El Pupo entregó el aviso donde se leía Johnny en letras rojas a Amanda Cisneros y le dijo que era un regalo. La mujer tomó la lata grabada, la puso a un lado de la libreta donde anotaba las compras de algodón y siguió anotando, como si el grabador no existiera. Luego levantó la cara y lo miró y esa mirada empujó al grabador hasta la calle. Pupo salió como perro apaleado y al llegar a la calle corrió hasta el bar El cantor vaquero para tomarse una cerveza helada y tocar la imagen de la Virgen de Atocha, que sacaba sustos del cuerpo. A la Virgen había que tocarla y dejar una moneda en una alcancía de plástico que seguro el dueño abría para quedarse con el dinero, pero lo que importaba era la devoción y el milagro, si se daba. Después de reponerse, Pupo contó que había visto en los ojos de la mujer un montón de muertos que flotaban por el río, en fila, y todos con camisa nueva. Los clientes del bar lo miraron con miedo.

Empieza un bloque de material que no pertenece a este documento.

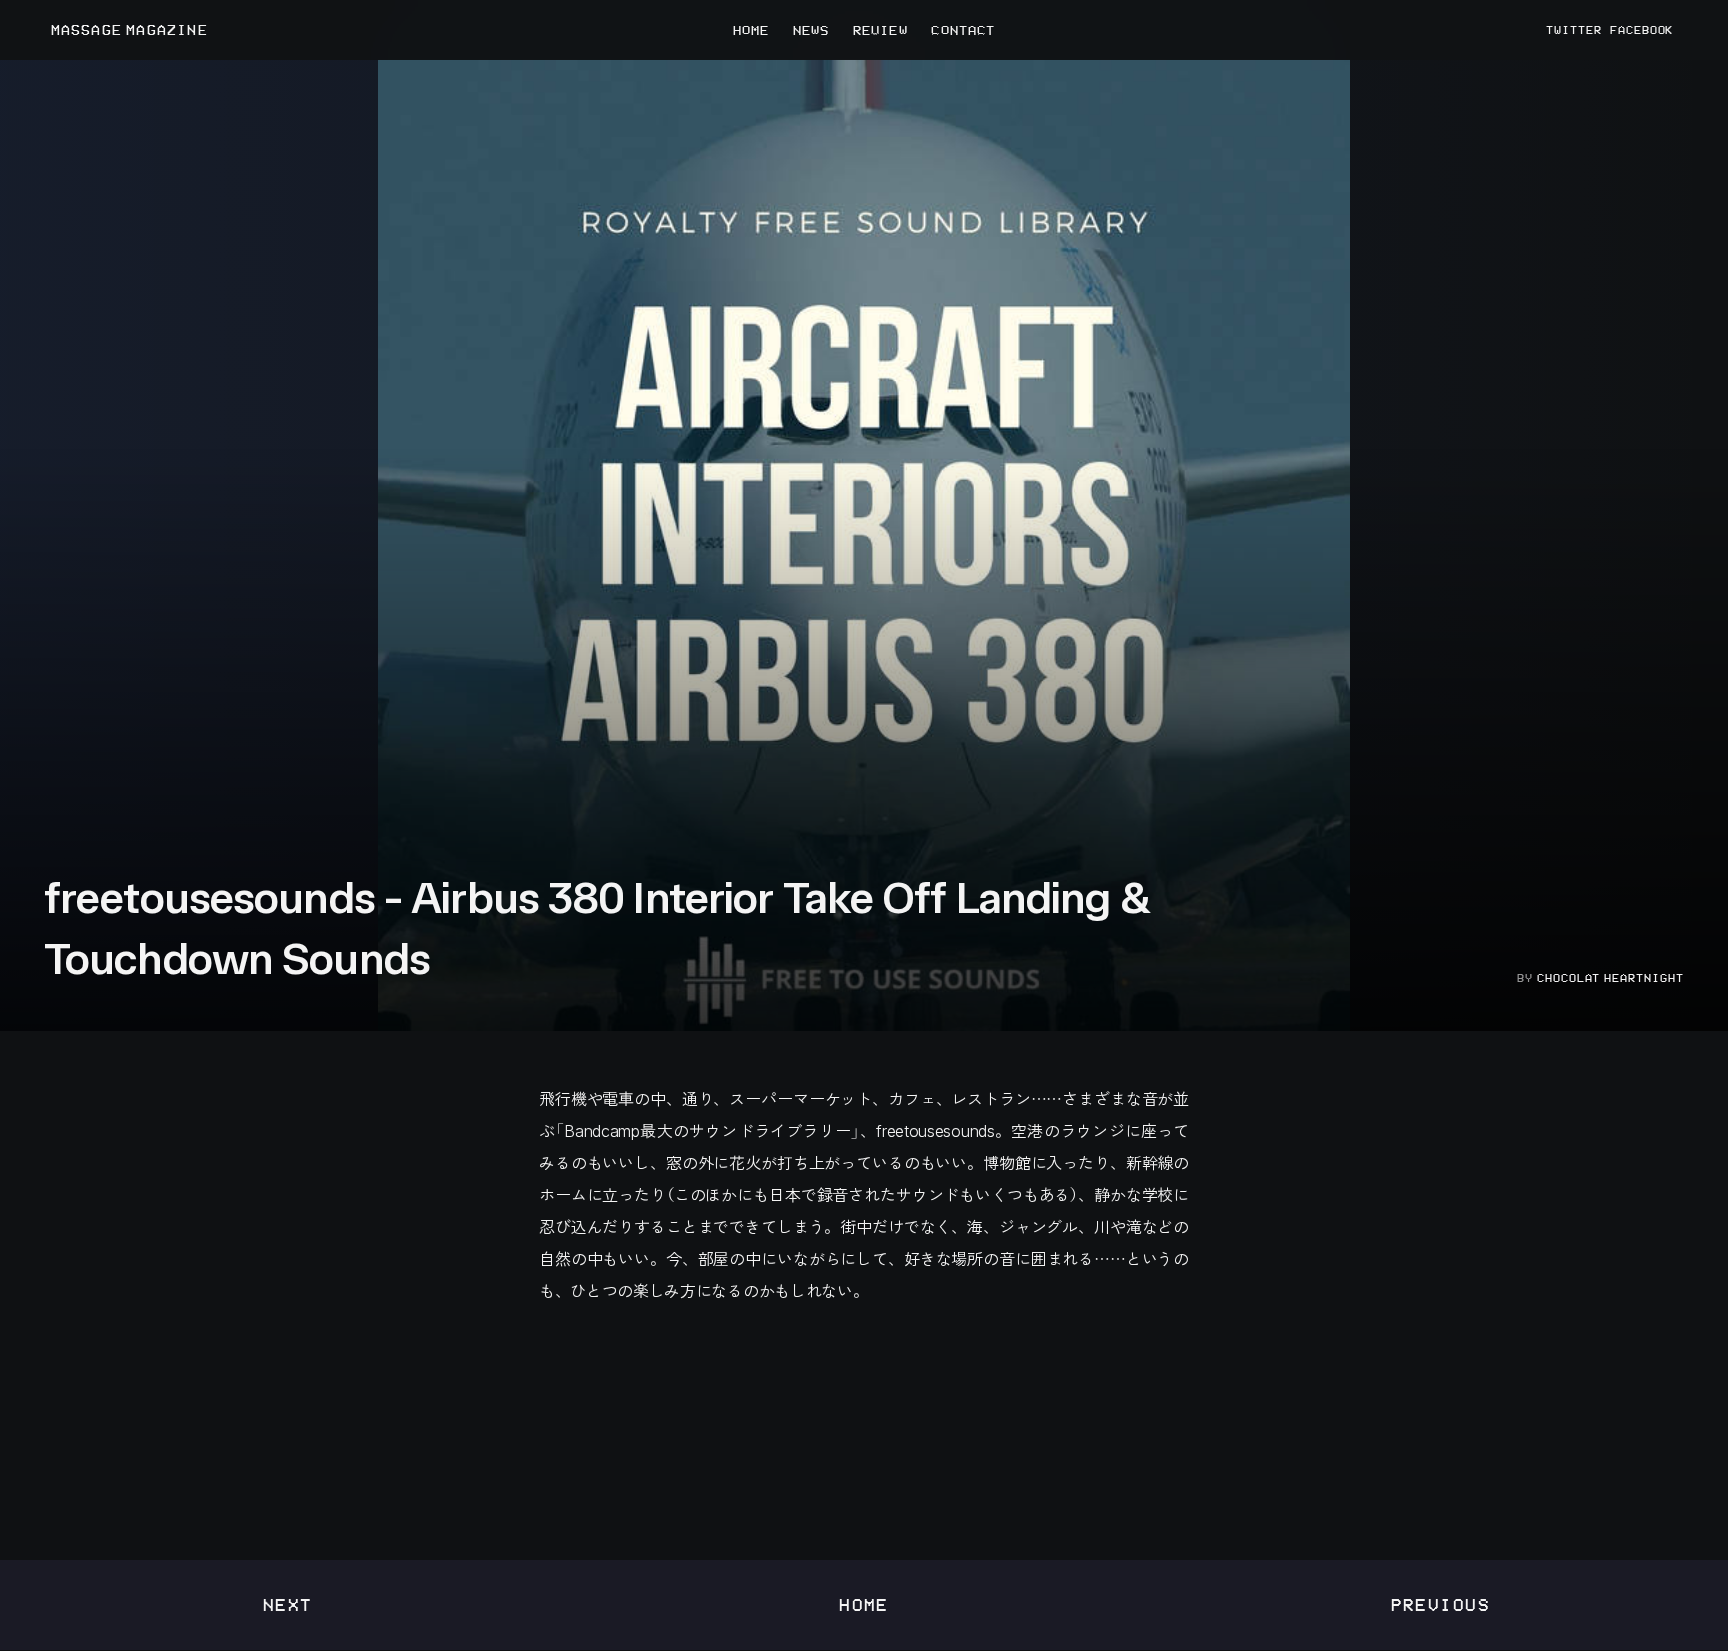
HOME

Después del día en que entró en las aguas del río, Johnny comenzó a enflaquecer y perdió las uñas de los pies. También cogió un color amarillo como la cera y se puso en un estado tal que ya casi ni se podía mover. Lo único que podía hacer por sí mismo era ponerse el sombrero y arreglarse el bigote a medias, con una tijera que le temblaba en las manos. Y cuando se ponía de pie y daba unos pasos, de inmediato le llegaban unos mareos terribles que lo ponían a vomitar una hiel verde. Llenó el sanitario varias veces con esa hiel. Emil Dwight, el gringo del restaurante, que olía al whisky que bebía en jarros enormes y de metal, sacaba al Johnny al sol todas las mañanas en una silla mecedora y ahí lo dejaba al viento, al calor y las moscas. Y a eso del medio día le daba una sopa de mote o de yuca, que el Johnny agradecía con los ojos. Y mientras comía, oía a Amanda Cisneros repetir las palabras que el gringo le estaba enseñando. Palabras que le entraban como agujas en las orejas porque a veces estaban acompañadas de risas y de gruñidos largos. Y luego escuchaba encender la radio, cosa que le secaba el corazón. Pero no imaginaba bien lo que sucedía, como si los pensamientos también se le hubieran vuelto paralíticos. Ya en la noche, después de haber sudado y de sentir cómo las uñas de las manos se le partían al rascarse las picaduras de los zancudos, cuando el gringo lo entraba y lo dejaba sobre la cama, en la cara de Johnny se veía una boca abierta de dientes parejos que olía a chicharrón y frutas podridas. Y de ahí salían unas frases que intentaban cantar algo que no acababa de salir, que sonaba como un ratón escarbando entre papeles. "Al río sólo meterse los caimanes, amigo", le decía el gringo encendiendo el abanico, poniendo la bacinilla a los pies de la cama y apagando la lámpara que colgaba del techo. Y en esa oscuridad, ya sin la presencia de Emil Dwight, Amanda Cisneros pasaba como el trailer de una película por el cerebro del Johnny.

Siempre las mismas escenas, siempre el mismo león rugiendo. Siempre una invitación a ver la película completa en el teatro de Agapito Lizandes, en función de tarde y vespertina. Y al fin se quedaba dormido el Johnny, como un muerto con los ojos abiertos, botando una baba amarillenta por las comisuras de los labios, tratando de matar con las manos temblorosas lo que había visto y sentido ese día de Amanda Cisneros. Y que no sabía si era cierto.